#### [WHAT IS NEEDED]
Please return every line from the entries that has the string "watermark" in it.
*** SUPPLIED MATERIAL Section Begins ***
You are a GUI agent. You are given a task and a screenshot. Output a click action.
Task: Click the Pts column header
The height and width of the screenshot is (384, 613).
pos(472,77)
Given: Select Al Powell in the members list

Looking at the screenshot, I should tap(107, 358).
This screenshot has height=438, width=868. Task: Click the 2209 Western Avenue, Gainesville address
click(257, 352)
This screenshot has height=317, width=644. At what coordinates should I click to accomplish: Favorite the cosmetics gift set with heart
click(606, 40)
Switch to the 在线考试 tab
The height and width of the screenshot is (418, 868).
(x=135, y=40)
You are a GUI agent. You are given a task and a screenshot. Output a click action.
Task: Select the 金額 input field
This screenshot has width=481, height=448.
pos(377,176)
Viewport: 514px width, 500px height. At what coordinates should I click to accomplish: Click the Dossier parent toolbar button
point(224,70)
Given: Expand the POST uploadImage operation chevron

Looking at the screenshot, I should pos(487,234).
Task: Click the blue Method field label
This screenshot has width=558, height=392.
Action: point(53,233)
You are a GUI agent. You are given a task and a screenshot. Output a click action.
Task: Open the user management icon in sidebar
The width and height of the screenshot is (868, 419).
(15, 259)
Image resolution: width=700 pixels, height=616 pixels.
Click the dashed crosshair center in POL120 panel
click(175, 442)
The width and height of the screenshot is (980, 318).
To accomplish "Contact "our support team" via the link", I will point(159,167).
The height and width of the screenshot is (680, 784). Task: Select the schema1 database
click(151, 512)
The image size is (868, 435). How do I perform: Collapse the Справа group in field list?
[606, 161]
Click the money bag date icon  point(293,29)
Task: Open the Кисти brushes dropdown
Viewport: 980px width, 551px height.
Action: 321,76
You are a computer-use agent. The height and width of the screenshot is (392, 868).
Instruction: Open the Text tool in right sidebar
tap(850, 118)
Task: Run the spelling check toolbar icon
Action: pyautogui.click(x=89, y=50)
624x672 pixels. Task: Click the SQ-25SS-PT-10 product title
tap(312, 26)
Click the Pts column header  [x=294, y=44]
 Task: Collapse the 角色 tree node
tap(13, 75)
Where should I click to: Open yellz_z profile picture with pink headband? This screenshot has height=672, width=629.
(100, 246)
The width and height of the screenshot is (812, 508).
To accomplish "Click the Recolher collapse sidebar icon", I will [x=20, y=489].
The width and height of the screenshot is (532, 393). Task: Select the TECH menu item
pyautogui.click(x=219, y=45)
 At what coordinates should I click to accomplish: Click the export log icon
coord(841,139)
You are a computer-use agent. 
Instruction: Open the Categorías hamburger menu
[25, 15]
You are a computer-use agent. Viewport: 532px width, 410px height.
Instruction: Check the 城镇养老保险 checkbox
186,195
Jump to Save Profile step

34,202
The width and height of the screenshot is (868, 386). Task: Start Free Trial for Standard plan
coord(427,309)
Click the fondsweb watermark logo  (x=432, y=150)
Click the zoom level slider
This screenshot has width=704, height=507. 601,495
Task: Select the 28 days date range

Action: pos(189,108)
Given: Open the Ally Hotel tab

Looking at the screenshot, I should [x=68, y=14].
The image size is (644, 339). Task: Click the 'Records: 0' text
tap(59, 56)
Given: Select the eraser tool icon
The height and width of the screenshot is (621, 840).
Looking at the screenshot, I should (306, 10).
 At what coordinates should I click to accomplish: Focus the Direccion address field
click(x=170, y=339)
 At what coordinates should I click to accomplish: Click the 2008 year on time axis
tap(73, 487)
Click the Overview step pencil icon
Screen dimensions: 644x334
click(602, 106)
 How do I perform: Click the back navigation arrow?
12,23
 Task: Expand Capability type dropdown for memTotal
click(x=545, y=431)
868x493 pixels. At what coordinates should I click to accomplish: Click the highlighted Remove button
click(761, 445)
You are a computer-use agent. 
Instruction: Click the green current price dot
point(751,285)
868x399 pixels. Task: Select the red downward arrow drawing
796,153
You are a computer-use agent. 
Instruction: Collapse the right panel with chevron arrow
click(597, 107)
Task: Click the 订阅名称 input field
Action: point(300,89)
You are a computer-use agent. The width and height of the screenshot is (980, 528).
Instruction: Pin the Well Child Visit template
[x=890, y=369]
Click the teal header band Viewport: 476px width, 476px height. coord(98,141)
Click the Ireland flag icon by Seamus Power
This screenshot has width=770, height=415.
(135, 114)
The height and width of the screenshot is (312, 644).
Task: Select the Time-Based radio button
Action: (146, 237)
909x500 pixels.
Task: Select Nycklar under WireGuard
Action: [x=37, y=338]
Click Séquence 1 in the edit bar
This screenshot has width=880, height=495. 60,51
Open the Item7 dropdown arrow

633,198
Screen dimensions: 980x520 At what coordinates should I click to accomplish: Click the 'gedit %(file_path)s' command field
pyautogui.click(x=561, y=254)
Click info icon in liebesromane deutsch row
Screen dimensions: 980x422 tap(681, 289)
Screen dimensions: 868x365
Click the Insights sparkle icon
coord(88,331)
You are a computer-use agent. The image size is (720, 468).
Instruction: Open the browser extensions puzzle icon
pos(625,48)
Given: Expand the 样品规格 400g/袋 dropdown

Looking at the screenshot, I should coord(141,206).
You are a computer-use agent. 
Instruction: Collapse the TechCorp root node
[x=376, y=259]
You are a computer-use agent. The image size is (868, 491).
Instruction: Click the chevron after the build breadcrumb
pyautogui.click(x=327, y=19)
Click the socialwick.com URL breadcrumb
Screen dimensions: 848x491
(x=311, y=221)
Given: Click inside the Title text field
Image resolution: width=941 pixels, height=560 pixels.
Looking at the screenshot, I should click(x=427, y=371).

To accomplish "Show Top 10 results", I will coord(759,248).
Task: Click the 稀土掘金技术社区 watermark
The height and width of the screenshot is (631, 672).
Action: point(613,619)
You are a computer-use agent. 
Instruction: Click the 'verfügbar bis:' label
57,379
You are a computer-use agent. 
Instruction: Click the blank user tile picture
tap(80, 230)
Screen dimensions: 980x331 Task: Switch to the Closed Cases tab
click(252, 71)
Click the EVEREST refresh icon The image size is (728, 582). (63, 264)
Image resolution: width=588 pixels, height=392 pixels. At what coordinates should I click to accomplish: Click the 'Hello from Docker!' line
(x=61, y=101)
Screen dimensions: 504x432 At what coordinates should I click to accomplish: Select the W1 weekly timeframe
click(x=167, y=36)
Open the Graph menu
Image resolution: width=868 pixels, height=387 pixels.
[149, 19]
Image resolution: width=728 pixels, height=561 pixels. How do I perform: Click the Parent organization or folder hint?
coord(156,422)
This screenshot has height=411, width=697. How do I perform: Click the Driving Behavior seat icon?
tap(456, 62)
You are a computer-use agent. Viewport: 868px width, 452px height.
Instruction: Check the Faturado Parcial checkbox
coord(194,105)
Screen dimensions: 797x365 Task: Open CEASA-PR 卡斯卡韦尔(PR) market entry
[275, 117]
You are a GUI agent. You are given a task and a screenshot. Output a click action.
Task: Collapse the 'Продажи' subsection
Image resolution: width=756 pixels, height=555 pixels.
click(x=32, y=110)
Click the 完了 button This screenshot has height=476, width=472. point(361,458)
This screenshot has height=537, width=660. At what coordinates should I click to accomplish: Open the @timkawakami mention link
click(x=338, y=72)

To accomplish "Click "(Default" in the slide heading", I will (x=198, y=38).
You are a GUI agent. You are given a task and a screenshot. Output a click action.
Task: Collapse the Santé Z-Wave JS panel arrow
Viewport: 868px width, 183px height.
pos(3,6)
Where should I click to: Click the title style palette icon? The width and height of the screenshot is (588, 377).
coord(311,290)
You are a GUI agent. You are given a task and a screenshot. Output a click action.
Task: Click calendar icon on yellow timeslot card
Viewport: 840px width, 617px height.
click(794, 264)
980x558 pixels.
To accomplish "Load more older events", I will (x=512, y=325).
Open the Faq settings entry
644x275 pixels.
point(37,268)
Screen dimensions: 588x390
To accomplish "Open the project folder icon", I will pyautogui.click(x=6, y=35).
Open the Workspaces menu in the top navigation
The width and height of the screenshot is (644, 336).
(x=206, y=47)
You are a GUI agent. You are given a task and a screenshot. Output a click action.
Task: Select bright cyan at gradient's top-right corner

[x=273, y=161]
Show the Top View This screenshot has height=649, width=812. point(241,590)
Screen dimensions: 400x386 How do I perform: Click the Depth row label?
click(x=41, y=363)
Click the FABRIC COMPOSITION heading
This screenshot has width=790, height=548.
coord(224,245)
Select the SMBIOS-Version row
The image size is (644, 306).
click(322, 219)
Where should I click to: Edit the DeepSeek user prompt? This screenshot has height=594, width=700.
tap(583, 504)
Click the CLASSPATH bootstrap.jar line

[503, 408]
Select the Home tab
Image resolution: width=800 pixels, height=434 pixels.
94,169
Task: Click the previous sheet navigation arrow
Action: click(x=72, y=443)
*** SUPPLIED MATERIAL Section Ends ***
#### [ANSWER BOX]
Click the fondsweb watermark logo  (x=432, y=150)
Task: Click the 稀土掘金技术社区 watermark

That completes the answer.